→ TASK PROMPT
For the entries below, the expected answer is the line with "Task: Click the Shopping Cart heading", the line with "Click the top", and every line between them, exactly as written, and nothing more.

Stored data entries
········

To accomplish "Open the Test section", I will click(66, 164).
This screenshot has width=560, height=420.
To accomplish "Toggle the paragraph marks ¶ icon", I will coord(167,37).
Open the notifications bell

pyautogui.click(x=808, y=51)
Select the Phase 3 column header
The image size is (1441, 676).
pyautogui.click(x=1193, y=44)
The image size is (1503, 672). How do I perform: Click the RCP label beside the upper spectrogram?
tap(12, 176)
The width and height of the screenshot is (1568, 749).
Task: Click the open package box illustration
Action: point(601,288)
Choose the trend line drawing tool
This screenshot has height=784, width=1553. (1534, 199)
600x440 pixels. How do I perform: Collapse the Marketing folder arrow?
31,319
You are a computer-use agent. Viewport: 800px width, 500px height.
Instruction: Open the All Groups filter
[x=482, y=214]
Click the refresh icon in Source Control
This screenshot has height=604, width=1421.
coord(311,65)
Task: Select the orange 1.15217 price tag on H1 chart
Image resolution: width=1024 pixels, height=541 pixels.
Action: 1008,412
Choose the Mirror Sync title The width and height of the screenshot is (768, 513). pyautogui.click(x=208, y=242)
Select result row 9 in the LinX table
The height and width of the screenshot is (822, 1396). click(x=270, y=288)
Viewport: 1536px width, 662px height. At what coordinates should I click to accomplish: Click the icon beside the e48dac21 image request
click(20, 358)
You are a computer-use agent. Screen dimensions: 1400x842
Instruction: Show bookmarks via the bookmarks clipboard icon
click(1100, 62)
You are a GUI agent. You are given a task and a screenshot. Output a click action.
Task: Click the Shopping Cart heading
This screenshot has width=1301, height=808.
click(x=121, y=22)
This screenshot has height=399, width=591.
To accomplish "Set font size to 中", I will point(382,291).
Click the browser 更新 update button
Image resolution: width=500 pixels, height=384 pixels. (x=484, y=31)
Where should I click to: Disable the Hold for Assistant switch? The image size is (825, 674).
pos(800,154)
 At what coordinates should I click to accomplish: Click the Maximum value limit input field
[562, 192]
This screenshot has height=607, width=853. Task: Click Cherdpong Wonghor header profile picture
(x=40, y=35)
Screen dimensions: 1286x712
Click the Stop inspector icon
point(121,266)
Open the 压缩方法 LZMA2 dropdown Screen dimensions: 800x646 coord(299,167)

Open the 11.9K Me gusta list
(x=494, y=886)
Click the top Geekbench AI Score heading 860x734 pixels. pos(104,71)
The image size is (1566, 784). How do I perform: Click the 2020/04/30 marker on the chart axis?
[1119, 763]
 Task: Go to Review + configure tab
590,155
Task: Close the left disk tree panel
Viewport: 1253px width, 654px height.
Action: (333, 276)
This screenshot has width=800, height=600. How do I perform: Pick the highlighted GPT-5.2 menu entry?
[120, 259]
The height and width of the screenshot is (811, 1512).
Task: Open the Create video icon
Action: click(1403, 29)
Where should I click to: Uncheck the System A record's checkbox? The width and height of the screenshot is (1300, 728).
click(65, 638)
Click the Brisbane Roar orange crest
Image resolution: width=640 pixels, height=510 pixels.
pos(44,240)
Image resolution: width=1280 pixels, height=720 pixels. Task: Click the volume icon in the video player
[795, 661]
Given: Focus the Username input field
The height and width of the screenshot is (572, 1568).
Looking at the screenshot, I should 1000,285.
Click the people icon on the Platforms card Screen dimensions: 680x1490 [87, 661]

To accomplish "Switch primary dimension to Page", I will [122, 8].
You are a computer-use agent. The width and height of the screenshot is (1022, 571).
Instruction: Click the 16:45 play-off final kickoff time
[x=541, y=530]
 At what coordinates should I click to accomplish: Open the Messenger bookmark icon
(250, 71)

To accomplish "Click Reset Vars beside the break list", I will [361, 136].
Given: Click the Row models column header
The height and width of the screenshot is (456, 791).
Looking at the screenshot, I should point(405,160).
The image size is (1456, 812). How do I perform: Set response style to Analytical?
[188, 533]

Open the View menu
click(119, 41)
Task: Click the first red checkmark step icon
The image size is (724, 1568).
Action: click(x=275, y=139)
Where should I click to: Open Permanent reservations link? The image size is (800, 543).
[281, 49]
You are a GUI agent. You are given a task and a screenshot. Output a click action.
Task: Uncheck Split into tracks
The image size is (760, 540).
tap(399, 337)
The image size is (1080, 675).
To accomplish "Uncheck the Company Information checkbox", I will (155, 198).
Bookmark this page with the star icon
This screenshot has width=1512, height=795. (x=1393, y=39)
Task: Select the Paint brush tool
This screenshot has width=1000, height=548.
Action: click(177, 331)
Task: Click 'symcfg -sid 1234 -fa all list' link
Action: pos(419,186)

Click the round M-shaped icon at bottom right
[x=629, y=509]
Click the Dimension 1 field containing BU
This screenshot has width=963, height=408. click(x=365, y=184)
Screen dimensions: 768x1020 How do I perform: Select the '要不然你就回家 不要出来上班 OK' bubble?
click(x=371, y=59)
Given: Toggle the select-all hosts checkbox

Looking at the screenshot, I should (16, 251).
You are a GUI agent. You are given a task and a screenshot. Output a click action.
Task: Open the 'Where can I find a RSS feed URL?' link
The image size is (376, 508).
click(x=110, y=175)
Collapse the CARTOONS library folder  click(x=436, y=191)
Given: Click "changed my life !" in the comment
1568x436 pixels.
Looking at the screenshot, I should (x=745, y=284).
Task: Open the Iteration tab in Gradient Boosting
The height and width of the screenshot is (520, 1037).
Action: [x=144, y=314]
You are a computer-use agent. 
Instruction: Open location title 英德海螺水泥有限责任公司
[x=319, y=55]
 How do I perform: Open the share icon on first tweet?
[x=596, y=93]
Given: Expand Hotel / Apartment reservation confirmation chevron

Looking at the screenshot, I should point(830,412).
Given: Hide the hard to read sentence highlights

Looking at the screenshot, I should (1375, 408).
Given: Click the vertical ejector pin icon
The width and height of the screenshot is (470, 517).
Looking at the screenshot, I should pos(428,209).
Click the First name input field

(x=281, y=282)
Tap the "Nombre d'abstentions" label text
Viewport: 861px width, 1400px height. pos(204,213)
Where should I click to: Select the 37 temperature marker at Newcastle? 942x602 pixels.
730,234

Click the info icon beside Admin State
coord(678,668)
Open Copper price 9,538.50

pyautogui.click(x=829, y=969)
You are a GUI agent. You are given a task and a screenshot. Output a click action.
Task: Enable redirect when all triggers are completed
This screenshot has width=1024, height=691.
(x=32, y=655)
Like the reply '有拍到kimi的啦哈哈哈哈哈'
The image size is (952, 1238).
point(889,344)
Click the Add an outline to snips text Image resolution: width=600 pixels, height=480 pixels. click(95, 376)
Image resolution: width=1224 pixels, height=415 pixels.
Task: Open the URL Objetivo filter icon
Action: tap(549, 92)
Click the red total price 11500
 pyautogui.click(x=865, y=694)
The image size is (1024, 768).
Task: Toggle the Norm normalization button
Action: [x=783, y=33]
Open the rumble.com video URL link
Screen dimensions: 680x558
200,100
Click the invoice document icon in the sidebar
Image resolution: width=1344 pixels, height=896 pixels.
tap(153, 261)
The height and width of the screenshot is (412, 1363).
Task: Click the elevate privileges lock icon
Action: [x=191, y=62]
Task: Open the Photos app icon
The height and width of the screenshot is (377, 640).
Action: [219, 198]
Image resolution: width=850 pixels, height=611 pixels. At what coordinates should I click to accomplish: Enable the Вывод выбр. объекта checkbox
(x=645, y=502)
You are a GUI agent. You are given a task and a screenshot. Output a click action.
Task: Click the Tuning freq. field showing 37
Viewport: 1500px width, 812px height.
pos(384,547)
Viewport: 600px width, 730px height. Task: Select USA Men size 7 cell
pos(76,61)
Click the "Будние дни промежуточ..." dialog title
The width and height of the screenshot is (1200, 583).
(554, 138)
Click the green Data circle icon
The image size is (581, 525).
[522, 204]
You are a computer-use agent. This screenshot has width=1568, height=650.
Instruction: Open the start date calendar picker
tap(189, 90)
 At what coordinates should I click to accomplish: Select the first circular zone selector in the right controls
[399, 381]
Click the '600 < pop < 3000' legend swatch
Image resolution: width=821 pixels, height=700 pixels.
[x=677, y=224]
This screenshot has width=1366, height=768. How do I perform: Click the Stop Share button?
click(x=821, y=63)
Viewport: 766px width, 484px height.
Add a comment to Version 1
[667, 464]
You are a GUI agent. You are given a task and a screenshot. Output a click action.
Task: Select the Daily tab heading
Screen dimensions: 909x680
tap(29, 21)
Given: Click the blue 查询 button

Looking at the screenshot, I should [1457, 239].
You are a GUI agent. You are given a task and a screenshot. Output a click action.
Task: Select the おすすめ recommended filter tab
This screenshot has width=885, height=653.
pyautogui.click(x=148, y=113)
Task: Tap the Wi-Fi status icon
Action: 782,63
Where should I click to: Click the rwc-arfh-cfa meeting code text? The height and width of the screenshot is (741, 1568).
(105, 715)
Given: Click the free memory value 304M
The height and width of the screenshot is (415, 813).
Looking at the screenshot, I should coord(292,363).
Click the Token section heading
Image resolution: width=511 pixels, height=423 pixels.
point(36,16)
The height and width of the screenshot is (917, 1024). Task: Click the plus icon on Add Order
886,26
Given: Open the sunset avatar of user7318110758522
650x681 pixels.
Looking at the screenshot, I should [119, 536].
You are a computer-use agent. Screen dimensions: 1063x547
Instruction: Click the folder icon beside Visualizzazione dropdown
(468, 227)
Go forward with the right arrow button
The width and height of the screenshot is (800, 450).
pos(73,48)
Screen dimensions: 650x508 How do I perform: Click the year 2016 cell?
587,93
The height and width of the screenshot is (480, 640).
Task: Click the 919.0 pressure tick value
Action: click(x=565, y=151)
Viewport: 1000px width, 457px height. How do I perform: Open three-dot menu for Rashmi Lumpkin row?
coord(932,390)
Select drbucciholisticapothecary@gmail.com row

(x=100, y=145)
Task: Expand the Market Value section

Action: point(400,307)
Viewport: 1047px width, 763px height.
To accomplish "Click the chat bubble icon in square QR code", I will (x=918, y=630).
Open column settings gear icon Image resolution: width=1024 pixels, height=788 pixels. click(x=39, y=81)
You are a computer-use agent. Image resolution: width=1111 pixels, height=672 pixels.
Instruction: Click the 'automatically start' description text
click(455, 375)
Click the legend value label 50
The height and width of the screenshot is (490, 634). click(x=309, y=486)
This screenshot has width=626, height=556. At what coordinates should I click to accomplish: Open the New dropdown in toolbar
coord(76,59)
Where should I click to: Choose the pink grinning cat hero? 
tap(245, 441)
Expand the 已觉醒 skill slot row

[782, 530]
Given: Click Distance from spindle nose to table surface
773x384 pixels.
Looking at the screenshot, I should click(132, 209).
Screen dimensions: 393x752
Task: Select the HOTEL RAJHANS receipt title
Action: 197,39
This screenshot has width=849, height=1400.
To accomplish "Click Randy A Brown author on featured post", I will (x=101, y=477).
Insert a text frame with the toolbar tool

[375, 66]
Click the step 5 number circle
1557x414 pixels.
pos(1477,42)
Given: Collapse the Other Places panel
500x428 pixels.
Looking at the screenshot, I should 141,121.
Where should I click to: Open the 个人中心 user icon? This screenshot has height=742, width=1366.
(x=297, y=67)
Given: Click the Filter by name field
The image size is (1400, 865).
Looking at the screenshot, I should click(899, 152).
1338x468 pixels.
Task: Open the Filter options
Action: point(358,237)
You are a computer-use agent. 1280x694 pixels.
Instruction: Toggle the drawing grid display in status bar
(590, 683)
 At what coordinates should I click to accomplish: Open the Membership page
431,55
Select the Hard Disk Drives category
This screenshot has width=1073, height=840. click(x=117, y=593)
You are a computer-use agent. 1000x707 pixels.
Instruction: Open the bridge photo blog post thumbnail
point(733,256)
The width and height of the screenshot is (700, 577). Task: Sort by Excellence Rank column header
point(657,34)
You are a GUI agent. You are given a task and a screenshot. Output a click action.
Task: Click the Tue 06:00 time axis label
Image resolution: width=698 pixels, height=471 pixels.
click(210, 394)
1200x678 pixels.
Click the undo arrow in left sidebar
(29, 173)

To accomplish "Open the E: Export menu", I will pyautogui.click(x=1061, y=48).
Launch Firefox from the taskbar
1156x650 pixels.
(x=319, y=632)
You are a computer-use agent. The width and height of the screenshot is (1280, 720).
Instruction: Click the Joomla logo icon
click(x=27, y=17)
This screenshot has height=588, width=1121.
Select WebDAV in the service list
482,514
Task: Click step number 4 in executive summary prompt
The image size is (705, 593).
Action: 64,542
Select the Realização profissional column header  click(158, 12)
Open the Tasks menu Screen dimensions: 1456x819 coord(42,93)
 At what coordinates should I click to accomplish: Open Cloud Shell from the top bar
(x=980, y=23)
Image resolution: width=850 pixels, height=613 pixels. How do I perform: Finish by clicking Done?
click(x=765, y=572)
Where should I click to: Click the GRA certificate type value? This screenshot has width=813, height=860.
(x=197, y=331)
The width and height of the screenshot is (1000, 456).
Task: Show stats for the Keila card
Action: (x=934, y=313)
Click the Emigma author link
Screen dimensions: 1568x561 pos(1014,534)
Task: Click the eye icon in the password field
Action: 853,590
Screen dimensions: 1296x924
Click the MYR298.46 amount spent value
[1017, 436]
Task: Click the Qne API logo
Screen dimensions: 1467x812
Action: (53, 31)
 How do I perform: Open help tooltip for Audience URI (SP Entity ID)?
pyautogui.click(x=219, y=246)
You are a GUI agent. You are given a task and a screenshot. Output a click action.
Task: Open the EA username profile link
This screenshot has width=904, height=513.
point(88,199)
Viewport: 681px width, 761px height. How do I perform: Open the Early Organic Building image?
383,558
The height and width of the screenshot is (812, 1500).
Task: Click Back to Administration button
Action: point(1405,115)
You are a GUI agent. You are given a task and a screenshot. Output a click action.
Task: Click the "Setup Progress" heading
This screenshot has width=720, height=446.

········

→ THE COMPLETED TASK
Task: Click the Shopping Cart heading
This screenshot has width=1301, height=808.
click(x=121, y=22)
This screenshot has height=399, width=591.
To accomplish "Set font size to 中", I will point(382,291).
Click the browser 更新 update button
Image resolution: width=500 pixels, height=384 pixels. (x=484, y=31)
Where should I click to: Disable the Hold for Assistant switch? The image size is (825, 674).
pos(800,154)
 At what coordinates should I click to accomplish: Click the Maximum value limit input field
[562, 192]
This screenshot has height=607, width=853. Task: Click Cherdpong Wonghor header profile picture
(x=40, y=35)
Screen dimensions: 1286x712
Click the Stop inspector icon
point(121,266)
Open the 压缩方法 LZMA2 dropdown Screen dimensions: 800x646 coord(299,167)

Open the 11.9K Me gusta list
(x=494, y=886)
Click the top Geekbench AI Score heading 860x734 pixels. pos(104,71)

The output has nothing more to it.